Pendant que ces évènements se passaient à Nismes, le camp de Jalès ou, pour mieux dire, la fédération de Jalès tenait officiellement ses séances, imitant l'exemple qu'on lui donnait dans le Gard : elle croyait agir si constitutionnellement, qu'elle rédigeait des procès-verbaux de sa réunion , constituait un comité permanent et nommait des députés chargés de se rendre à Montpellier et à Nismes, à l'effet de prendre connaissance des évènements et des moyens de ramener la paix entre les deux partis. Si cette démarche devenait inutile, le comité permanent était expressément chargé de s'adresser au roi et à l'assemblée nationale pour faire rendre justice à qui elle serait due (1).

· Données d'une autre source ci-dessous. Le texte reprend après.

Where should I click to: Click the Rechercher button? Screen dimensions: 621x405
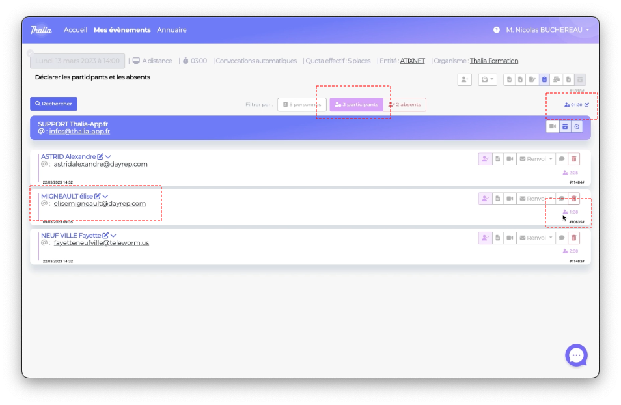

(1) On peut consulter, à cet égard , les procès-verbaux signés par le général de la fédération, son état-major, les maires et officiers municipaux des communes voisines, et tous les membres des comités ; ils furent imprimés à Orange et distribués ouvertement : des extraits furent envoyés au directoire du département de l'Ardèche.